Glucokinase and IRS-2 are required for compensatory β cell hyperplasia in response to high-fat diet–induced insulin resistance
J. Clin. Invest. Yasuo Terauchi, et al. 117:246 doi:10.1172/JCI17645 [Go to this article.]

Figure 4
Changes in gene expression levels in the islets of Gck^+/– mice on the HF diet. (A) RT-PCR analysis of Irs1, Irs2, Igf1r, Prlr, Ipf1, and Arbp (36B4), shown as a control. Islets were isolated from wild-type or Gck^+/– mice after 20 weeks on standard chow or HF diet. Experiments were replicated at least 3 times, and typical images are shown. (B) Western blot analysis of Irs2, Igf1r, Insr, Ipf1, and Akt1. Islets were isolated from wild-type or Gck^+/– mice after 20 weeks on standard chow or HF diet, Irs1^–/– mice, and Irs2^–/– mice on standard chow (n = 3). Equal amounts of lysates (20 μg) were blotted with the antibody indicated.
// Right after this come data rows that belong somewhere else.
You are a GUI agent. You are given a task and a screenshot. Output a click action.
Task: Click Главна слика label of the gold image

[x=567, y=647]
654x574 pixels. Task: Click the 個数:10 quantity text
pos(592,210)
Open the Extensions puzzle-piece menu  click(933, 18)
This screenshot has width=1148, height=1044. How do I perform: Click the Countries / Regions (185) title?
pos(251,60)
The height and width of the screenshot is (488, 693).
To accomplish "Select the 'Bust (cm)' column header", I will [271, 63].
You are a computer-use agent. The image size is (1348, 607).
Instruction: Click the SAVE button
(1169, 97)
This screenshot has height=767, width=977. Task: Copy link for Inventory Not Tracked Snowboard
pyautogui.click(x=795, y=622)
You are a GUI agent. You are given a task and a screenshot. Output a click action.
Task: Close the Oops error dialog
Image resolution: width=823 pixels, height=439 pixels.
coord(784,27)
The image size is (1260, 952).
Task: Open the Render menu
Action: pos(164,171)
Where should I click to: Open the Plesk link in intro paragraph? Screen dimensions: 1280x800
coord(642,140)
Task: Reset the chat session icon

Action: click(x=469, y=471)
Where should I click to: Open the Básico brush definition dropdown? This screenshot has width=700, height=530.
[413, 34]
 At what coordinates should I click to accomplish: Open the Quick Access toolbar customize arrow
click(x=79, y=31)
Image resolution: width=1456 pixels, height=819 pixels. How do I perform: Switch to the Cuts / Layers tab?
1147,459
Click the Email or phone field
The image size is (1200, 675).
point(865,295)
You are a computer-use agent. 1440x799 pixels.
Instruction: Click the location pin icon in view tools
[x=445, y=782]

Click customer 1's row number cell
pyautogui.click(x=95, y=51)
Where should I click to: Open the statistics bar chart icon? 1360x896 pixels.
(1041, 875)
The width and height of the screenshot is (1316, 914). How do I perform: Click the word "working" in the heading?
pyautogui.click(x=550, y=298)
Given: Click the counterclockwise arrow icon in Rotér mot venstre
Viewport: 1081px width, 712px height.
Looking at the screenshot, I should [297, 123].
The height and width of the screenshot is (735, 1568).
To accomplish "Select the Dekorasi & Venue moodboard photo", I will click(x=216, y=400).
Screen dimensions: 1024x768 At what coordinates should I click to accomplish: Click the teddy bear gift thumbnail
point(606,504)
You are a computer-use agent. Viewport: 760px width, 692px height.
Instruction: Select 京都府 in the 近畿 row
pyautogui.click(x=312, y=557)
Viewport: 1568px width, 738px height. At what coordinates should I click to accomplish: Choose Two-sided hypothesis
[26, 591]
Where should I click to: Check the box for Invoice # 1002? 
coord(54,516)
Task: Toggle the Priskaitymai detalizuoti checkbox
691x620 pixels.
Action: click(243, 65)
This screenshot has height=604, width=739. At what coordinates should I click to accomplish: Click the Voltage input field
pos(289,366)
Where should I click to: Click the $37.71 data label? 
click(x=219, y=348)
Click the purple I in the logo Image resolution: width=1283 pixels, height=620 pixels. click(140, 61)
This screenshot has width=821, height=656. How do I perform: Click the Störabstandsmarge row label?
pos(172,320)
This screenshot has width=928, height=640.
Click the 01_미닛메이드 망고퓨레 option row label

Quantitative determination of the β cell mass of islets less than 250 μm in diameter revealed the values in the 4 mouse groups to be indistinguishable (standard chow–fed wild-type, 0.81% ± 0.03%; HF diet–fed wild-type, 0.85% ± 0.03%; standard chow–fed Gck^+/–, 0.82% ± 0.02%; HF diet–fed Gck^+/–, 0.84% ± 0.02%). (C) Each expression level was quantified (n = 4–6). *P < 0.05; **P < 0.01.